### [Material shown]
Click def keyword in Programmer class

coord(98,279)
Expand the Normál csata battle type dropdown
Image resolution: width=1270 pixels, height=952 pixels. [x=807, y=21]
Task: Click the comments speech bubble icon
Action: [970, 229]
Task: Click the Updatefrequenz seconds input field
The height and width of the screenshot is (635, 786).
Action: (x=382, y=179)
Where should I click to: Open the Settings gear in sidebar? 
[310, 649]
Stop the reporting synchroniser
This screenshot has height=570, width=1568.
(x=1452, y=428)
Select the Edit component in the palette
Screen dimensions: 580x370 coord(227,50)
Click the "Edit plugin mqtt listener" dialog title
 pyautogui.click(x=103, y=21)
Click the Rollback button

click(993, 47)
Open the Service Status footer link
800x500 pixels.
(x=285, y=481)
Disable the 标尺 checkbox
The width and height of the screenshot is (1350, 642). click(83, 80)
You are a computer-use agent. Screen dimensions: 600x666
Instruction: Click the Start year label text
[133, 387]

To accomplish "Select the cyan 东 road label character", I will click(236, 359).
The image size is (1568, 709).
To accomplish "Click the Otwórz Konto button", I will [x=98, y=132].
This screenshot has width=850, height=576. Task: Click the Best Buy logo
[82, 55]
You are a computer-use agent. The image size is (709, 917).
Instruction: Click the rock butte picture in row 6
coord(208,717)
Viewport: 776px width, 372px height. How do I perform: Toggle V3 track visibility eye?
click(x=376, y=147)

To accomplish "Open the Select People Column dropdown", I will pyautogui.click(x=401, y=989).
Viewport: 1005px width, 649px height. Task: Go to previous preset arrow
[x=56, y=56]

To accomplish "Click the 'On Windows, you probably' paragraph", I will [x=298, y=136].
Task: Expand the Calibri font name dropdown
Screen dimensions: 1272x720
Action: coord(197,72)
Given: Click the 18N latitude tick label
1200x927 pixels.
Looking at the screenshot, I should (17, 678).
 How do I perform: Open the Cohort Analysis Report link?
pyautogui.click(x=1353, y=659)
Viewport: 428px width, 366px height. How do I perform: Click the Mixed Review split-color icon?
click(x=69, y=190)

### [Exercise goal]
One line above contains "Screen dimensions: 1272x720". Output that line and each one after it, word for word, and nothing else.

### [Solution to the exercise]
Screen dimensions: 1272x720
Action: coord(197,72)
Given: Click the 18N latitude tick label
1200x927 pixels.
Looking at the screenshot, I should (17, 678).
 How do I perform: Open the Cohort Analysis Report link?
pyautogui.click(x=1353, y=659)
Viewport: 428px width, 366px height. How do I perform: Click the Mixed Review split-color icon?
click(x=69, y=190)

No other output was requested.